DATA TO PROCESS Block Start

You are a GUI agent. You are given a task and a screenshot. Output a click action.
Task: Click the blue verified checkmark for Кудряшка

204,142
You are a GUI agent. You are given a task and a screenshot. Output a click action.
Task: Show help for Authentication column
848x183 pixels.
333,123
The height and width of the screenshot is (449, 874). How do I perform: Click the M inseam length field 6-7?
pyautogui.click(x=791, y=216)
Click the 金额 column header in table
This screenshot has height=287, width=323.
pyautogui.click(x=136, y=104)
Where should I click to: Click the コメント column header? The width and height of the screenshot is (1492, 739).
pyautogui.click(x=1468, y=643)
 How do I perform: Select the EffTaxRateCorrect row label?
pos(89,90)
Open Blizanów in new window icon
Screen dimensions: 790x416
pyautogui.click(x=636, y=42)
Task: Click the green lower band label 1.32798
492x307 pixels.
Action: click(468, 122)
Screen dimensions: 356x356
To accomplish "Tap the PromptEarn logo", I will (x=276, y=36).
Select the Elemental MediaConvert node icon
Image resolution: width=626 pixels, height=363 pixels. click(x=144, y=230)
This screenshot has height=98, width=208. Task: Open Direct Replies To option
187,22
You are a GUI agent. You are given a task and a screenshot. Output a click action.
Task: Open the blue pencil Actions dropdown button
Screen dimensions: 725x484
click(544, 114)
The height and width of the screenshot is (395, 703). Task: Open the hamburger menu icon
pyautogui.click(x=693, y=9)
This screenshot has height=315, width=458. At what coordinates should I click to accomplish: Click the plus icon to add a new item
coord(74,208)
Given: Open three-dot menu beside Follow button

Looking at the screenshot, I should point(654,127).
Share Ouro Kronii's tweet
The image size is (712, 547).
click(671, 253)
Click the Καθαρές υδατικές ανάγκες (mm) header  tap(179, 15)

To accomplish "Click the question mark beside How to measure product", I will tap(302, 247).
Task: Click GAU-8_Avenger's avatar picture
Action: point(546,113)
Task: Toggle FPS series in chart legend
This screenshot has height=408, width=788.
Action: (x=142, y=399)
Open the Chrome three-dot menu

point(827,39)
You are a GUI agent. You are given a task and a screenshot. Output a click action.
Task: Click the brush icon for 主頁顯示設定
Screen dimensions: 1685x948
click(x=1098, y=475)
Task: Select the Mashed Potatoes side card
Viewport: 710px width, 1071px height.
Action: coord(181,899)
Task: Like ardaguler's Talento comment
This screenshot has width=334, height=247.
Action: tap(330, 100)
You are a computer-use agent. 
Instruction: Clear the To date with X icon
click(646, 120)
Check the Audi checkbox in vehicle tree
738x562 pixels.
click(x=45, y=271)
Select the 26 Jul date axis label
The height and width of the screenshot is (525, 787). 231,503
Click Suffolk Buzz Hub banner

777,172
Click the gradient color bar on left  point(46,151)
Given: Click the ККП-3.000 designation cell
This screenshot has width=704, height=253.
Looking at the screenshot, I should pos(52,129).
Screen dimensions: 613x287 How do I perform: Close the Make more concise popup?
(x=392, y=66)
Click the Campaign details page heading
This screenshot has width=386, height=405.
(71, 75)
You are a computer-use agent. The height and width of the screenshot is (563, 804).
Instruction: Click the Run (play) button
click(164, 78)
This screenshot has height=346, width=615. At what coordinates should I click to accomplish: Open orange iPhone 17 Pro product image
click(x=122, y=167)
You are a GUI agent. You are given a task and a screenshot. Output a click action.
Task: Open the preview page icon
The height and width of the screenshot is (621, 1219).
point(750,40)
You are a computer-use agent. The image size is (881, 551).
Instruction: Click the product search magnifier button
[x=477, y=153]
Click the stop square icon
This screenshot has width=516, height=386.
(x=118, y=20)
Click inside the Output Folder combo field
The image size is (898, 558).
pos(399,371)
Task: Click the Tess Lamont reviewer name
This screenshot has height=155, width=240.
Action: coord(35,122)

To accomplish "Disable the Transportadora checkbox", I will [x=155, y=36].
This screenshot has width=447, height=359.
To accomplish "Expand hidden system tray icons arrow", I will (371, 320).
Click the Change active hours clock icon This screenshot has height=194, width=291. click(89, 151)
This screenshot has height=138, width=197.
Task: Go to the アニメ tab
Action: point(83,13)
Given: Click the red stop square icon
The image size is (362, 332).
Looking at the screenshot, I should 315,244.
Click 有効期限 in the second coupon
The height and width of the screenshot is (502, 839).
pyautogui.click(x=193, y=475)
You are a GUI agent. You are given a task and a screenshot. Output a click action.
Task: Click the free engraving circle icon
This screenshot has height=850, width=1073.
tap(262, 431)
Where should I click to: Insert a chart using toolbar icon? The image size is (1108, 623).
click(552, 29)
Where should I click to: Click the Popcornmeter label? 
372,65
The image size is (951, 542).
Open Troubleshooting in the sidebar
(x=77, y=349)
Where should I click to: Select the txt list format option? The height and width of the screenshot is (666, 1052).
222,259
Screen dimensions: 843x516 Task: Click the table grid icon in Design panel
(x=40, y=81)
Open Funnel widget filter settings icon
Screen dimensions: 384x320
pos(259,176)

DATA TO PROCESS Block End

■ PROBLEM TO WORK ON: Write the "Screen dimensions: 843x516" line and all later lines exactly. Stop at the end of the data.

■ SOLUTION BELOW:
Screen dimensions: 843x516 Task: Click the table grid icon in Design panel
(x=40, y=81)
Open Funnel widget filter settings icon
Screen dimensions: 384x320
pos(259,176)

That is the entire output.